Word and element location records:
=======

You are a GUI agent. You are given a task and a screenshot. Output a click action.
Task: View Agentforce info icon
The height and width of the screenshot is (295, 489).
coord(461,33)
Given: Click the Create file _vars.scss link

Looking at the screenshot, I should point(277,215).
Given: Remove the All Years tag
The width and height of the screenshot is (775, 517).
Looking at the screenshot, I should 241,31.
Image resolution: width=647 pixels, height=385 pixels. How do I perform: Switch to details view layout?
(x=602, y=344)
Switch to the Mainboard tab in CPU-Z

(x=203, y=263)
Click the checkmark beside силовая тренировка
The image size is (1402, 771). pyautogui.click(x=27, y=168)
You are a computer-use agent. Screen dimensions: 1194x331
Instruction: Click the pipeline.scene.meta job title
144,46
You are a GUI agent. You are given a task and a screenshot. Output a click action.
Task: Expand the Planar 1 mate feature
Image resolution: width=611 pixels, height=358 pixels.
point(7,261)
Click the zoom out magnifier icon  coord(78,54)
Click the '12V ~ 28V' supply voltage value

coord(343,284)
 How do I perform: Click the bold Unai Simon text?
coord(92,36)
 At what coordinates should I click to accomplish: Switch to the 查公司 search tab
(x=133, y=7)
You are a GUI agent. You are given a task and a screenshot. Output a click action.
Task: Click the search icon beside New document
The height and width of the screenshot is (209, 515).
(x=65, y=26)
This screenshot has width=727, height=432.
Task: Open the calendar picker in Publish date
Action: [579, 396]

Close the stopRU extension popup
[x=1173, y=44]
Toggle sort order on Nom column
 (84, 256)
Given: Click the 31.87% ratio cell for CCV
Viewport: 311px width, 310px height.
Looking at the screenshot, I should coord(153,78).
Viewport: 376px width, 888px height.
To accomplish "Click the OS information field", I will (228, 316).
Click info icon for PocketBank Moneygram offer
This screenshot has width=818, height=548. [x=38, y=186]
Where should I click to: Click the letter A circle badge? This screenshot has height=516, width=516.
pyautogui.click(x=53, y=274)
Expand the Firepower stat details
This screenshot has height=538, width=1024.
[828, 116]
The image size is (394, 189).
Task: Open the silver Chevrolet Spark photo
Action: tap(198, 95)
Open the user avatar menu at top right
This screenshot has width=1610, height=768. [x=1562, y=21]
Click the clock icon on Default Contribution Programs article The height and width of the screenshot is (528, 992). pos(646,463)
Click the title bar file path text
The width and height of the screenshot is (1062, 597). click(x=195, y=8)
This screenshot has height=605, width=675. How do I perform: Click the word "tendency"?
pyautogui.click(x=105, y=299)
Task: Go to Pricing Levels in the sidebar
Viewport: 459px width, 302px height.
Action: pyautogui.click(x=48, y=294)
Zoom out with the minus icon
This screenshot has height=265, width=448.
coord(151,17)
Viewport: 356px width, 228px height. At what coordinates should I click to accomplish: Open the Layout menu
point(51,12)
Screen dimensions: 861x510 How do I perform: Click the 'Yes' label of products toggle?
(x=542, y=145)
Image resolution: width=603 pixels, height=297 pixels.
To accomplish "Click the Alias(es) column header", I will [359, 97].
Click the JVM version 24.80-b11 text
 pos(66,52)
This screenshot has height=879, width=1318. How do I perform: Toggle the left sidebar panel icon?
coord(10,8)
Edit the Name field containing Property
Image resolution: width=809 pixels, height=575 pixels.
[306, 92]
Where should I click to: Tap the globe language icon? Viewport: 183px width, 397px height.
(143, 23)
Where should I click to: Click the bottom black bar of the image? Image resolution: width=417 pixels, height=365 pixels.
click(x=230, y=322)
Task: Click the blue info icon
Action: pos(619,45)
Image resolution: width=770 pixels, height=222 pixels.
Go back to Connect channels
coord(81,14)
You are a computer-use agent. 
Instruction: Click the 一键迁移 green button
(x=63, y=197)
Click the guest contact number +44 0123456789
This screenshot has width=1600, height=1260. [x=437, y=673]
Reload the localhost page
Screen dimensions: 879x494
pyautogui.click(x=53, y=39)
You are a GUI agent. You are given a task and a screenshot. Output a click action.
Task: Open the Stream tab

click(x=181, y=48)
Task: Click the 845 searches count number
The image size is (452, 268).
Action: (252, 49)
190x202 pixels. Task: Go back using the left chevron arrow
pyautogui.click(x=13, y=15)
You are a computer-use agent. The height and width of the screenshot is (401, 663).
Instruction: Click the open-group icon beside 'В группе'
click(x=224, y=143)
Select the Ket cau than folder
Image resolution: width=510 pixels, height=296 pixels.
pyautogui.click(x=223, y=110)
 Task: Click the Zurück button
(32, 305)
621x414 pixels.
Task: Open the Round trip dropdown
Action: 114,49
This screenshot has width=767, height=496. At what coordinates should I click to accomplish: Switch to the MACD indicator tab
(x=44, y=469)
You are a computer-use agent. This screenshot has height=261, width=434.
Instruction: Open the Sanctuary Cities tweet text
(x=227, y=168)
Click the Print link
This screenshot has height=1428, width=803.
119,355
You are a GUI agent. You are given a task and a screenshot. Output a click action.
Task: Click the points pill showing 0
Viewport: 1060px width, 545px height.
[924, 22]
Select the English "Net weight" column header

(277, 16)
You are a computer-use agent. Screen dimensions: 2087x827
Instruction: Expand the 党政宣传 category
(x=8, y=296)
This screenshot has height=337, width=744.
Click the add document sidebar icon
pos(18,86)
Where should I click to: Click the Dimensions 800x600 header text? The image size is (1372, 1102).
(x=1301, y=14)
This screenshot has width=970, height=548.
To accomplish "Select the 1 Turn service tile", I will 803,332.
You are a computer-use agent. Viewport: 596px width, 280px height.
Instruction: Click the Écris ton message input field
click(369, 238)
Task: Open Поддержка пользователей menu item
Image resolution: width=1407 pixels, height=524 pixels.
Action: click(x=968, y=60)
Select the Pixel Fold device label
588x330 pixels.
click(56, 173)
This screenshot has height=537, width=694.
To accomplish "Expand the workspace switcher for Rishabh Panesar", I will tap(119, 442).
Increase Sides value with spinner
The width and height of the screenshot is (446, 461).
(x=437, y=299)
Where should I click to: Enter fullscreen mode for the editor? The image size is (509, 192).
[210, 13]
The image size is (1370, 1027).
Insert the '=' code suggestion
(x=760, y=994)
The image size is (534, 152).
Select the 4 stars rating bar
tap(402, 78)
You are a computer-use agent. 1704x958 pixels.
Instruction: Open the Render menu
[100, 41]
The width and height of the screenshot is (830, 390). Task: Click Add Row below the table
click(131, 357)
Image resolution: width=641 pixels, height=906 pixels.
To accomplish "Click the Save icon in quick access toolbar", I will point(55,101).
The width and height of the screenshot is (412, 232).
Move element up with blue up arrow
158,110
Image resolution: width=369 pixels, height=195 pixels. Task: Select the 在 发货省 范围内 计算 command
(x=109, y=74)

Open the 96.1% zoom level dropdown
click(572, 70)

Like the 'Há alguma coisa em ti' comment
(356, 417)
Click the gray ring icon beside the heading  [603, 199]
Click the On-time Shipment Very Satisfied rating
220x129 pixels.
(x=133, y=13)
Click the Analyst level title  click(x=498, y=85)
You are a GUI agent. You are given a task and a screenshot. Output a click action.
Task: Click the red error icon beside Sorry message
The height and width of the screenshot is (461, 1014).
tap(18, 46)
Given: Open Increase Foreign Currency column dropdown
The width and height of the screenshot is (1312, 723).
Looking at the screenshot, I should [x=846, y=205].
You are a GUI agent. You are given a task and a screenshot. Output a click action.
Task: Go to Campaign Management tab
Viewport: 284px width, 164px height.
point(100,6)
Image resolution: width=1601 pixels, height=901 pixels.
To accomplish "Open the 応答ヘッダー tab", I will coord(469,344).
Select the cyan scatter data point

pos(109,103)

=======

Rewrite all of the records above, replacing every "GUI agent" with "screen agent" and leaving everything else unchanged.

> **Answer below**
You are a screen agent. You are given a task and a screenshot. Output a click action.
Task: View Agentforce info icon
The height and width of the screenshot is (295, 489).
coord(461,33)
Given: Click the Create file _vars.scss link

Looking at the screenshot, I should point(277,215).
Given: Remove the All Years tag
The width and height of the screenshot is (775, 517).
Looking at the screenshot, I should 241,31.
Image resolution: width=647 pixels, height=385 pixels. How do I perform: Switch to details view layout?
(x=602, y=344)
Switch to the Mainboard tab in CPU-Z

(x=203, y=263)
Click the checkmark beside силовая тренировка
The image size is (1402, 771). pyautogui.click(x=27, y=168)
You are a computer-use agent. Screen dimensions: 1194x331
Instruction: Click the pipeline.scene.meta job title
144,46
You are a screen agent. You are given a task and a screenshot. Output a click action.
Task: Expand the Planar 1 mate feature
Image resolution: width=611 pixels, height=358 pixels.
point(7,261)
Click the zoom out magnifier icon  coord(78,54)
Click the '12V ~ 28V' supply voltage value

coord(343,284)
 How do I perform: Click the bold Unai Simon text?
coord(92,36)
 At what coordinates should I click to accomplish: Switch to the 查公司 search tab
(x=133, y=7)
You are a screen agent. You are given a task and a screenshot. Output a click action.
Task: Click the search icon beside New document
The height and width of the screenshot is (209, 515).
(x=65, y=26)
This screenshot has width=727, height=432.
Task: Open the calendar picker in Publish date
Action: [579, 396]

Close the stopRU extension popup
[x=1173, y=44]
Toggle sort order on Nom column
 (84, 256)
Given: Click the 31.87% ratio cell for CCV
Viewport: 311px width, 310px height.
Looking at the screenshot, I should coord(153,78).
Viewport: 376px width, 888px height.
To accomplish "Click the OS information field", I will (228, 316).
Click info icon for PocketBank Moneygram offer
This screenshot has width=818, height=548. [x=38, y=186]
Where should I click to: Click the letter A circle badge? This screenshot has height=516, width=516.
pyautogui.click(x=53, y=274)
Expand the Firepower stat details
This screenshot has height=538, width=1024.
[828, 116]
The image size is (394, 189).
Task: Open the silver Chevrolet Spark photo
Action: tap(198, 95)
Open the user avatar menu at top right
This screenshot has width=1610, height=768. [x=1562, y=21]
Click the clock icon on Default Contribution Programs article The height and width of the screenshot is (528, 992). pos(646,463)
Click the title bar file path text
The width and height of the screenshot is (1062, 597). click(x=195, y=8)
This screenshot has height=605, width=675. How do I perform: Click the word "tendency"?
pyautogui.click(x=105, y=299)
Task: Go to Pricing Levels in the sidebar
Viewport: 459px width, 302px height.
Action: pyautogui.click(x=48, y=294)
Zoom out with the minus icon
This screenshot has height=265, width=448.
coord(151,17)
Viewport: 356px width, 228px height. At what coordinates should I click to accomplish: Open the Layout menu
point(51,12)
Screen dimensions: 861x510 How do I perform: Click the 'Yes' label of products toggle?
(x=542, y=145)
Image resolution: width=603 pixels, height=297 pixels.
To accomplish "Click the Alias(es) column header", I will [359, 97].
Click the JVM version 24.80-b11 text
 pos(66,52)
This screenshot has height=879, width=1318. How do I perform: Toggle the left sidebar panel icon?
coord(10,8)
Edit the Name field containing Property
Image resolution: width=809 pixels, height=575 pixels.
[306, 92]
Where should I click to: Tap the globe language icon? Viewport: 183px width, 397px height.
(143, 23)
Where should I click to: Click the bottom black bar of the image? Image resolution: width=417 pixels, height=365 pixels.
click(x=230, y=322)
Task: Click the blue info icon
Action: pos(619,45)
Image resolution: width=770 pixels, height=222 pixels.
Go back to Connect channels
coord(81,14)
You are a computer-use agent. 
Instruction: Click the 一键迁移 green button
(x=63, y=197)
Click the guest contact number +44 0123456789
This screenshot has width=1600, height=1260. [x=437, y=673]
Reload the localhost page
Screen dimensions: 879x494
pyautogui.click(x=53, y=39)
You are a screen agent. You are given a task and a screenshot. Output a click action.
Task: Open the Stream tab

click(x=181, y=48)
Task: Click the 845 searches count number
The image size is (452, 268).
Action: (252, 49)
190x202 pixels. Task: Go back using the left chevron arrow
pyautogui.click(x=13, y=15)
You are a computer-use agent. The height and width of the screenshot is (401, 663).
Instruction: Click the open-group icon beside 'В группе'
click(x=224, y=143)
Select the Ket cau than folder
Image resolution: width=510 pixels, height=296 pixels.
pyautogui.click(x=223, y=110)
 Task: Click the Zurück button
(32, 305)
621x414 pixels.
Task: Open the Round trip dropdown
Action: 114,49
This screenshot has width=767, height=496. At what coordinates should I click to accomplish: Switch to the MACD indicator tab
(x=44, y=469)
You are a computer-use agent. This screenshot has height=261, width=434.
Instruction: Open the Sanctuary Cities tweet text
(x=227, y=168)
Click the Print link
This screenshot has height=1428, width=803.
119,355
You are a screen agent. You are given a task and a screenshot. Output a click action.
Task: Click the points pill showing 0
Viewport: 1060px width, 545px height.
[924, 22]
Select the English "Net weight" column header

(277, 16)
You are a computer-use agent. Screen dimensions: 2087x827
Instruction: Expand the 党政宣传 category
(x=8, y=296)
This screenshot has height=337, width=744.
Click the add document sidebar icon
pos(18,86)
Where should I click to: Click the Dimensions 800x600 header text? The image size is (1372, 1102).
(x=1301, y=14)
This screenshot has width=970, height=548.
To accomplish "Select the 1 Turn service tile", I will 803,332.
You are a computer-use agent. Viewport: 596px width, 280px height.
Instruction: Click the Écris ton message input field
click(369, 238)
Task: Open Поддержка пользователей menu item
Image resolution: width=1407 pixels, height=524 pixels.
Action: click(x=968, y=60)
Select the Pixel Fold device label
588x330 pixels.
click(56, 173)
This screenshot has height=537, width=694.
To accomplish "Expand the workspace switcher for Rishabh Panesar", I will tap(119, 442).
Increase Sides value with spinner
The width and height of the screenshot is (446, 461).
(x=437, y=299)
Where should I click to: Enter fullscreen mode for the editor? The image size is (509, 192).
[210, 13]
The image size is (1370, 1027).
Insert the '=' code suggestion
(x=760, y=994)
The image size is (534, 152).
Select the 4 stars rating bar
tap(402, 78)
You are a computer-use agent. 1704x958 pixels.
Instruction: Open the Render menu
[100, 41]
The width and height of the screenshot is (830, 390). Task: Click Add Row below the table
click(131, 357)
Image resolution: width=641 pixels, height=906 pixels.
To accomplish "Click the Save icon in quick access toolbar", I will point(55,101).
The width and height of the screenshot is (412, 232).
Move element up with blue up arrow
158,110
Image resolution: width=369 pixels, height=195 pixels. Task: Select the 在 发货省 范围内 计算 command
(x=109, y=74)

Open the 96.1% zoom level dropdown
click(572, 70)

Like the 'Há alguma coisa em ti' comment
(356, 417)
Click the gray ring icon beside the heading  [603, 199]
Click the On-time Shipment Very Satisfied rating
220x129 pixels.
(x=133, y=13)
Click the Analyst level title  click(x=498, y=85)
You are a screen agent. You are given a task and a screenshot. Output a click action.
Task: Click the red error icon beside Sorry message
The height and width of the screenshot is (461, 1014).
tap(18, 46)
Given: Open Increase Foreign Currency column dropdown
The width and height of the screenshot is (1312, 723).
Looking at the screenshot, I should [x=846, y=205].
You are a screen agent. You are given a task and a screenshot. Output a click action.
Task: Go to Campaign Management tab
Viewport: 284px width, 164px height.
point(100,6)
Image resolution: width=1601 pixels, height=901 pixels.
To accomplish "Open the 応答ヘッダー tab", I will coord(469,344).
Select the cyan scatter data point

pos(109,103)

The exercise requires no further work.